The reason for this is scale. The bigger the unit, the more energy is wasted on unnecessary heating when no one is inside. Smart setback during nights and changeovers makes a measurable difference, and those gains grow with the size of the accommodation.
Even when units were fully occupied, the savings came through. Night-time setback lowered temperatures to 18 degrees, then raised them again before morning. Changeovers added another layer of efficiency: the system cut heating as soon as one guest checked out, then restarted just in time for the next arrival.

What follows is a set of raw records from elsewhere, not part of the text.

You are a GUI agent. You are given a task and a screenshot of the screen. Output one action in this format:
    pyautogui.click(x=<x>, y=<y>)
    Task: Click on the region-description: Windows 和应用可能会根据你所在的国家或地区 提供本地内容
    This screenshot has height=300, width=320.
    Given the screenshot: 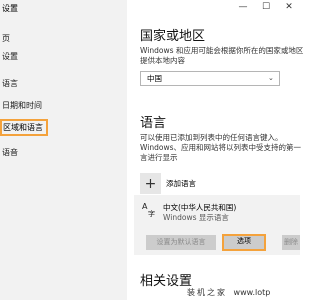 What is the action you would take?
    pyautogui.click(x=222, y=56)
    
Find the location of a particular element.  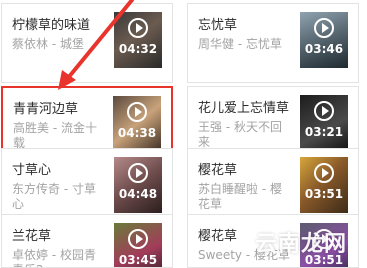

song-artist: 高胜美 - 流金十载 is located at coordinates (55, 136).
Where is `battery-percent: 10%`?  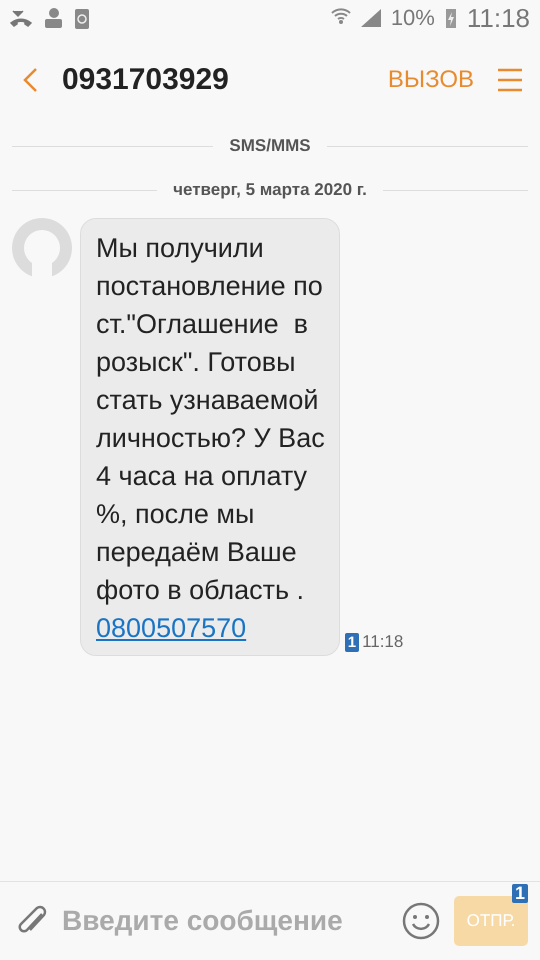 battery-percent: 10% is located at coordinates (412, 18).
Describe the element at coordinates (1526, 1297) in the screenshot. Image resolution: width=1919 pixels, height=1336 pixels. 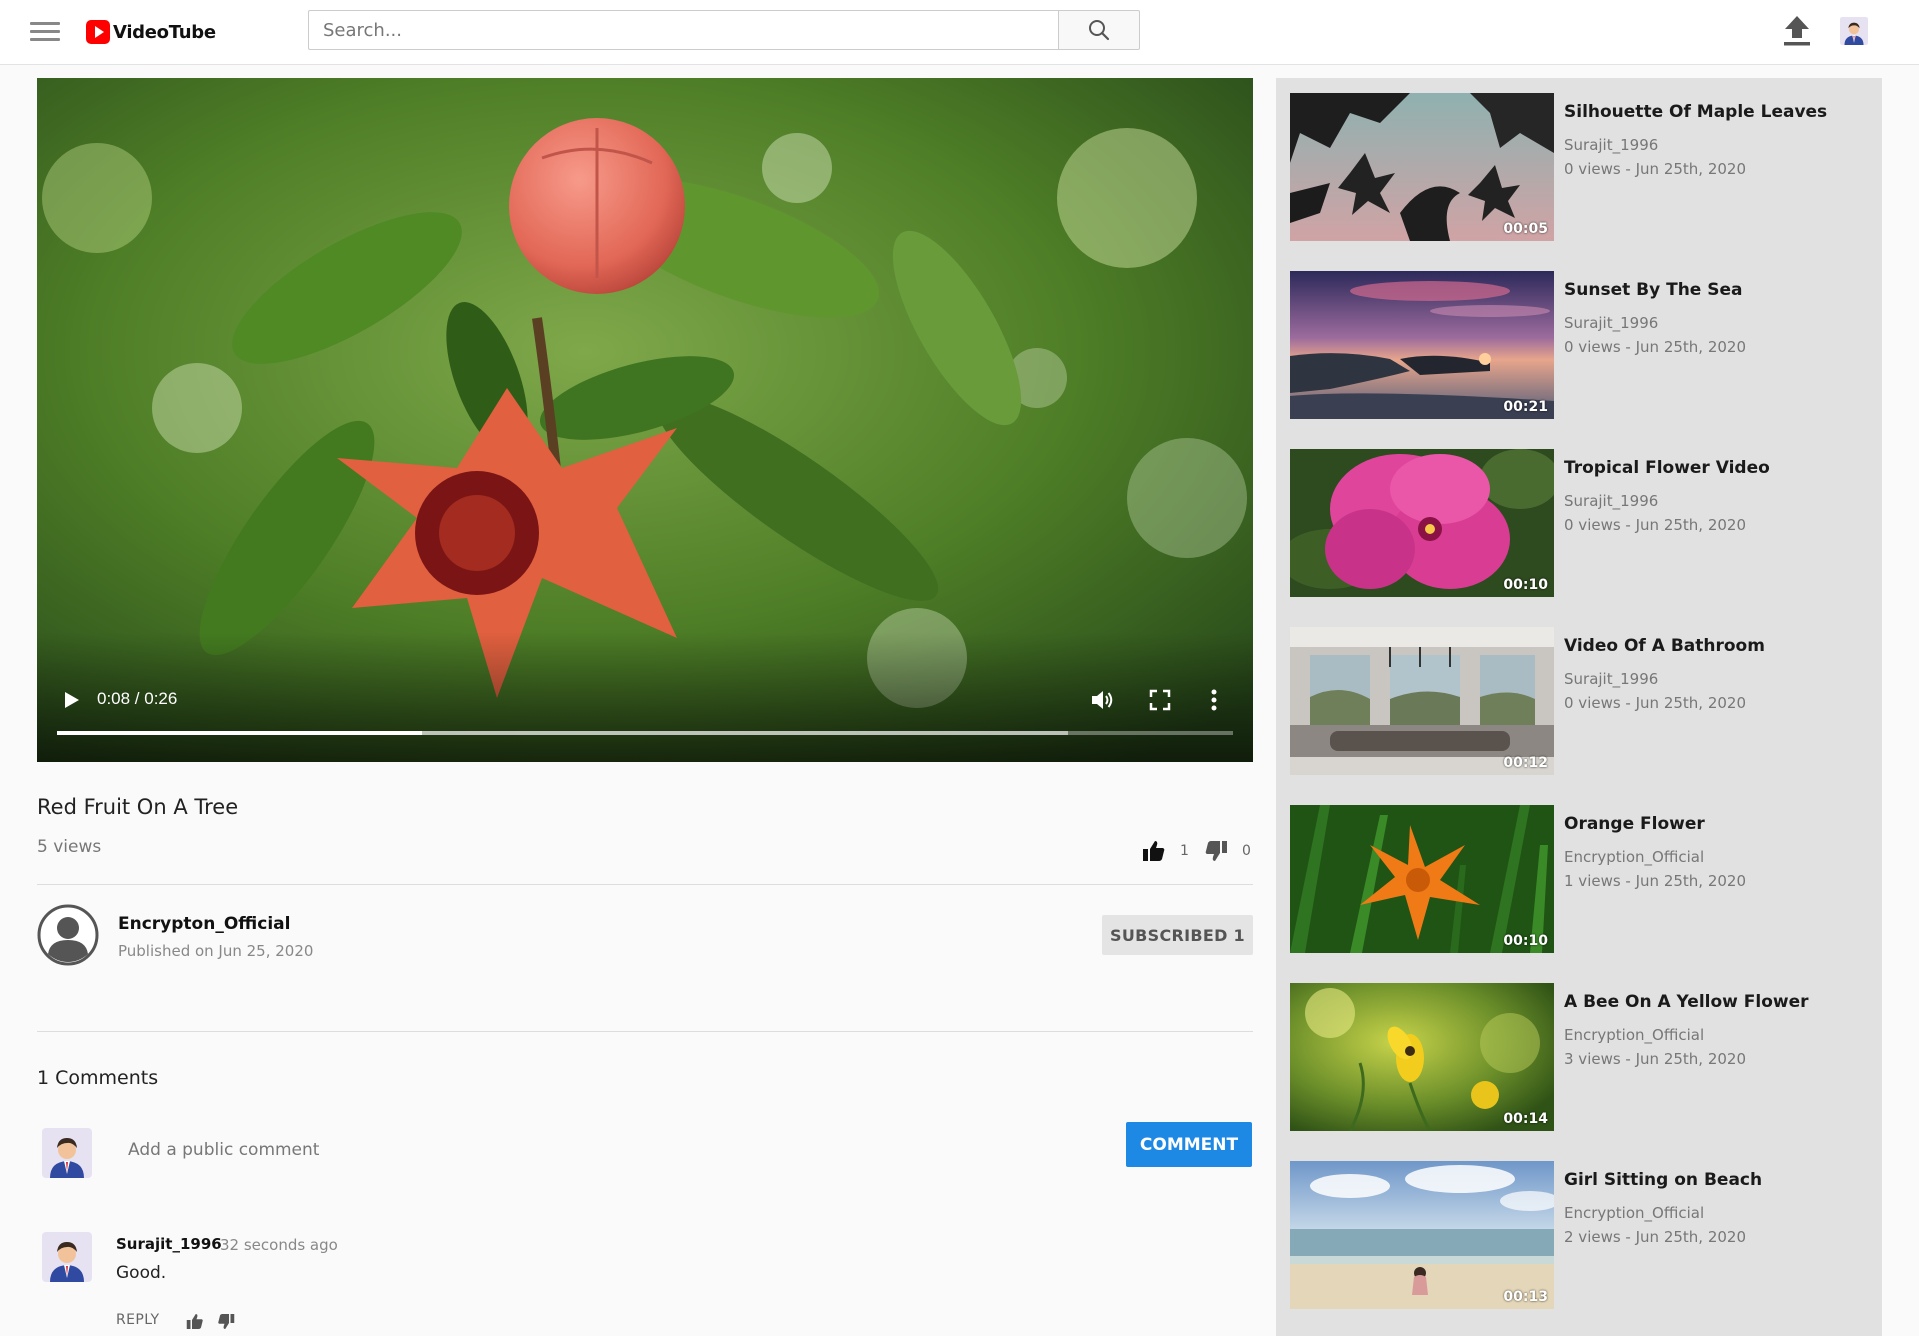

That’s money back in your budget without guests ever noticing a dip in comfort. But the impact isn’t only financial. Smooth operations matter just as much, and this is where the system also cuts down on staff labour. With fewer complaints reaching reception and maintenance tasks created automatically, your team spends less time firefighting and more time keeping the park running smoothly.
And that shift opens the door to an even greater benefit: identifying and resolving issues before they ever reach your guests.
Predicting problems before they arise
The system does more than regulate temperatures. By monitoring performance, Koole can flag issues before they become complaints. When that data is pushed into Maxxton’s Operations Manager, a work order is created automatically. Maintenance staff view the task in the same app they already use for housekeeping and repairs, rather than switching to a separate tool.
This predictive maintenance reduces energy waste and removes the cycle of complaints, logging and callouts. Staff spend less time reacting and more time maintaining smooth operations. As one example, engineers have been able to repair a boiler while the guest is still enjoying hot water, preventing the dreaded cold shower moment. Once you’ve seen the impact on energy use and guest satisfaction, the next step is scale.
Pilot to park-wide rollout
Koole’s approach is simple: start small, then scale up. A pilot doesn’t just measure saving; it shows how well the hardware integrates with Maxxton’s software in your daily workflows. Your staff learn to trust the dashboards and alerts. Once the process is proven, you can roll it out across dozens of units with confidence. In many cases, entire parks of 150 or more accommodations have been fitted after a successful test.
This focus on onboarding matters. Guests expect sustainability not to mean inconvenience. A system that saves energy but leaves people feeling cold won’t succeed. Climate control works because it balances both goals: it lowers costs without lowering comfort. And those results don’t just stay in your systems. They provide the proof that today’s travellers are asking to see.
Turning data into guest trust
Travellers say they want sustainable options, yet nearly half admit they can’t tell which accommodations genuinely deliver. At the same time, 43 per cent are willing to pay more when they see proof. That puts the advantage firmly with parks that can show measurable results.
Climate control provides that proof. The data is clear: six-person units save up to 15%, eight-person units over 20%, and the largest accommodations more than a third. Those reductions translate into lower energy bills, fewer emissions, and smoother daily operations. Guests feel the comfort, while operators see the difference in both reviews and budgets.
Nearly three-quarters of travellers say action on sustainability can’t wait. For operators, that urgency is an opening. Invest now, and you lead on cost savings, on guest trust, and on impact. Delay, and the gap will only grow.
Climate control shows that efficiency and experience don’t compete; they strengthen each other. For your park, that means higher margins and a clearer sustainability story. For your guests, it means a holiday where the welcome stays warm, and the footprint stays small.